Kecemasan ini sering kali berubah menjadi trauma dan kesedihan, sebagai reaksi emosional dan kognitif terhadap perubahan iklim yang semakin tidak terkendali. Sebuah penelitian tahun 2021 oleh University of Bath di Inggris mengungkapkan betapa dalamnya kecemasan yang dirasakan oleh generasi muda berusia 16-26 tahun di 10 negara berbeda. Negara-negara tersebut termasuk Australia, Brasil, Finlandia, Perancis, India, Nigeria, Filipina, Portugal, Inggris, dan Amerika Serikat, menunjukkan bahwa rasa khawatir ini memang melintasi batas-batas geografis.
Bayangkan lebih dari separuh anak muda saat ini merasa seperti sedang memainkan permainan emosi yang sulit: sedih, cemas, marah, tidak berdaya, dan merasa bersalah karena tidak menjaga Bumi dengan baik. Pada dasarnya kesadaran menghadapi perubahan iklim sudah ada. Namun lagi mereka 75 persen dari mereka merasa masa depan itu menakutkan, seakan-akan mereka sedang menonton film horor tentang perubahan iklim. Bahkan, 83 persen merasa gagal menjaga planet ini, sambil bertanya-tanya mengapa belum juga ada superhero dari pemerintah dan organisasi dunia yang datang dengan solusi ambisius untuk menyelamatkan kita dari pemanasan global.

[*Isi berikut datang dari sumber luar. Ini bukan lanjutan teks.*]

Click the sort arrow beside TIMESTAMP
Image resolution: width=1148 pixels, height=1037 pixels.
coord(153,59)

Sementara itu, kecepatan pemanasan global sepertinya telah memenangkan lomba maraton. Aktivitas penyumbang emisi karbon terus berjalan bahkan ketika sempat mengambil jeda kecil selama pandemi COVID-19. Laporan dari Organisasi Meteorologi Dunia (WMO) untuk tahun 2023 menambahkan bumbu pahit pada cerita lingkungan kita.

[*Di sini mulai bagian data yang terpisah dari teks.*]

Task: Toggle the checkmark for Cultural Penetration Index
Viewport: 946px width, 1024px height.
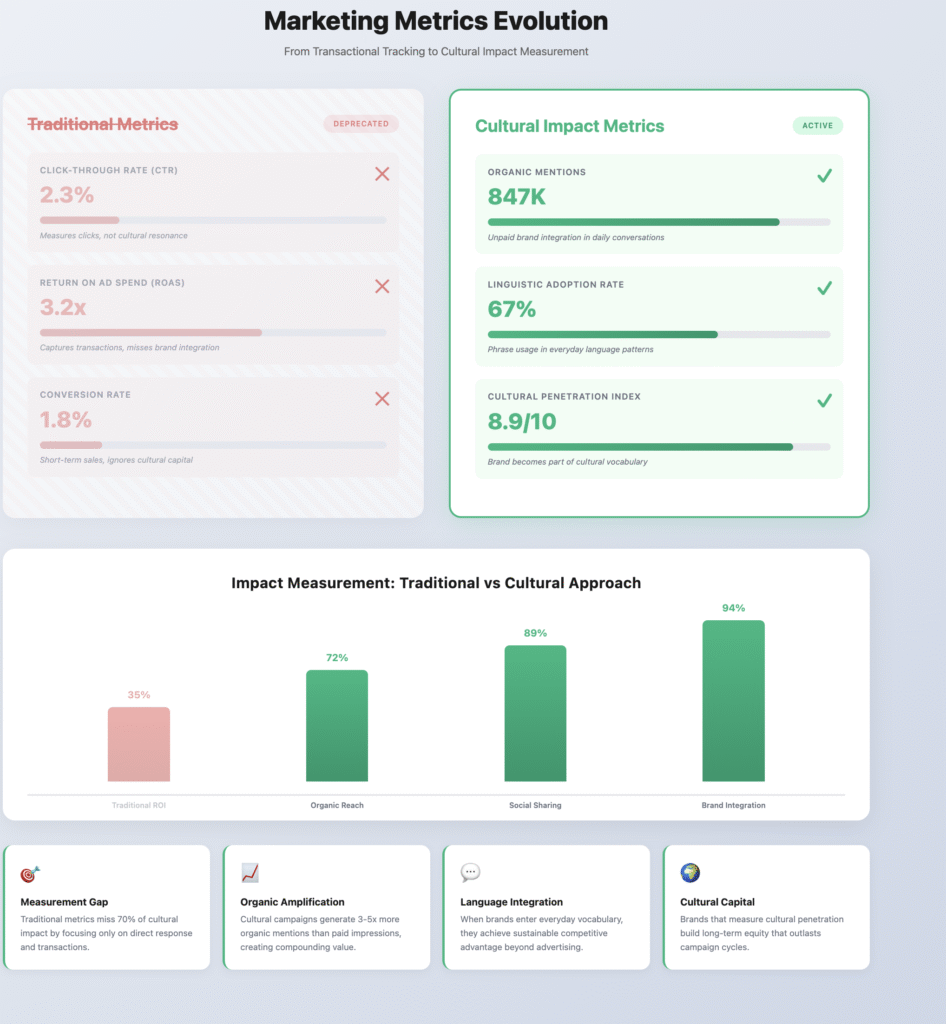Action: 824,400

Tahun 2023, suhu permukaan Bumi rata-ratanya mencapai 1,4 ± 0,12 derajat Celsius lebih panas dibandingkan dengan pertengahan abad ke-19. Tak heran kalau 2023 dinobatkan menjadi tahun terpanas dalam 174 tahun pengamatan. Rekor kita kali ini mengalahkan tahun 2016 dan 2020 yang juga pernah memberikan kita “musim panas abadi.” Di tengah semua panas ini, konsentrasi gas rumah kaca terus naik, seakan-akan Bumi sedang berlomba untuk mendapatkan gelar “Pemanasan Kebakaran Tahunan.”

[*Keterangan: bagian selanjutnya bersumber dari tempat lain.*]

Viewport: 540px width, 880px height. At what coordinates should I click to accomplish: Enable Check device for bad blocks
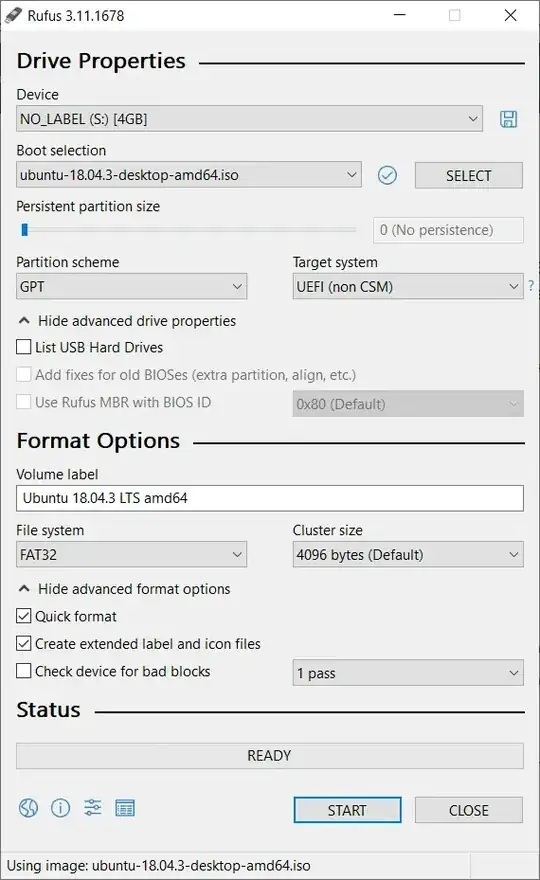[24, 671]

Perubahan iklim saat ini semakin membuat sistem iklim Bumi tak menentu, mengakibatkan banyak kejadian cuaca aneh di berbagai belahan dunia. Cuaca ekstrem tak henti-hentinya menimbulkan masalah besar bagi masyarakat, memengaruhi kehidupan sosial dan ekonomi secara signifikan. Gelombang panas melanda berbagai negara, sementara kebakaran hutan di Hawaii, Kanada, dan sejumlah negara di Eropa menyebabkan kerugian finansial yang besar dan korban jiwa. Selain itu, polusi udara dalam skala besar semakin memperburuk situasi di banyak negara.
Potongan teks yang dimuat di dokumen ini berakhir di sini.